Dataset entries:
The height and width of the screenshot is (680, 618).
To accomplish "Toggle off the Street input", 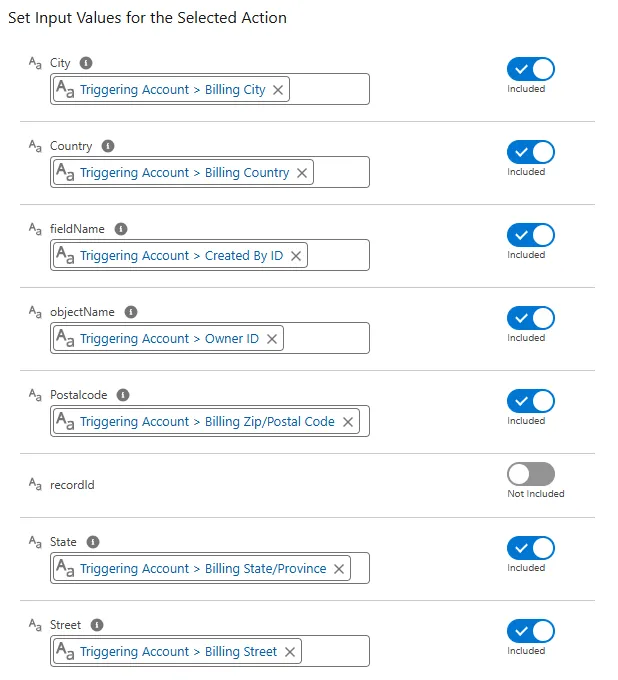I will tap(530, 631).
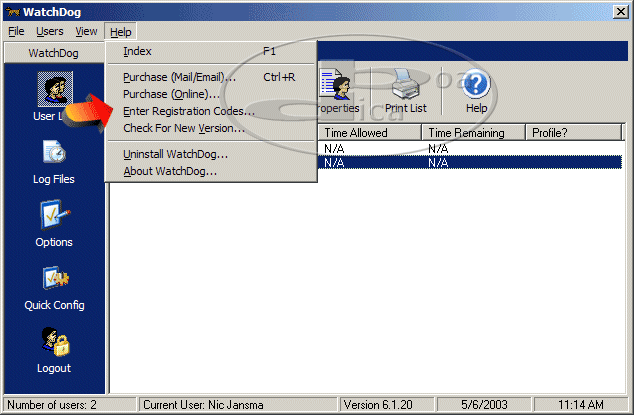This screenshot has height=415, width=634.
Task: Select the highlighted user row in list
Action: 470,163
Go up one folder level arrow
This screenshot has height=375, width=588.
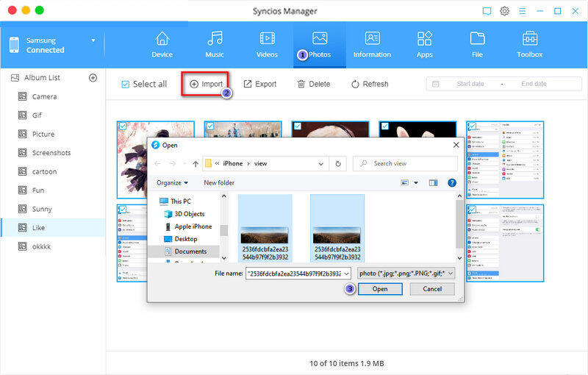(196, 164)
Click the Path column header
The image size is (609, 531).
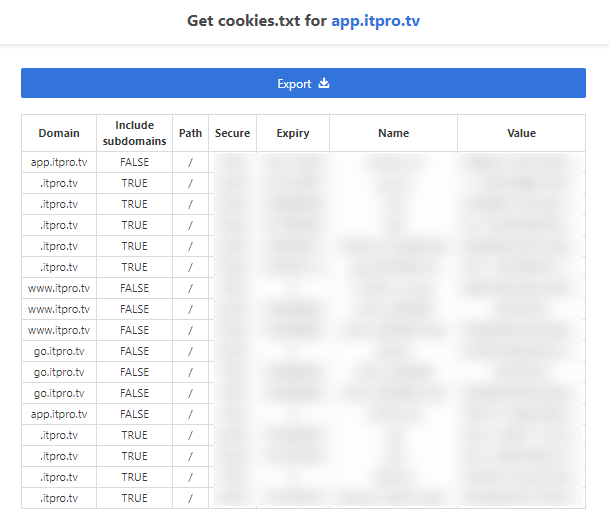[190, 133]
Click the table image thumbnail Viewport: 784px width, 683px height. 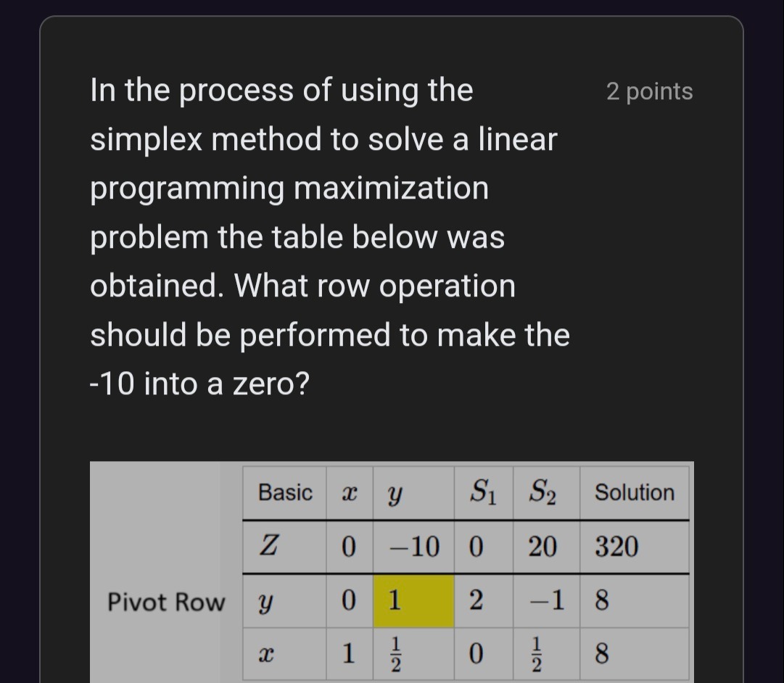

■ What is being asked: Each line from the one bearing "Go up one folder level arrow" through the final line of the records is to be copied exactly, and no pictures are to be included.

■ Solution for this problem:
Go up one folder level arrow
This screenshot has height=375, width=588.
(196, 164)
Click the Path column header
The image size is (609, 531).
[190, 133]
Click the table image thumbnail Viewport: 784px width, 683px height. 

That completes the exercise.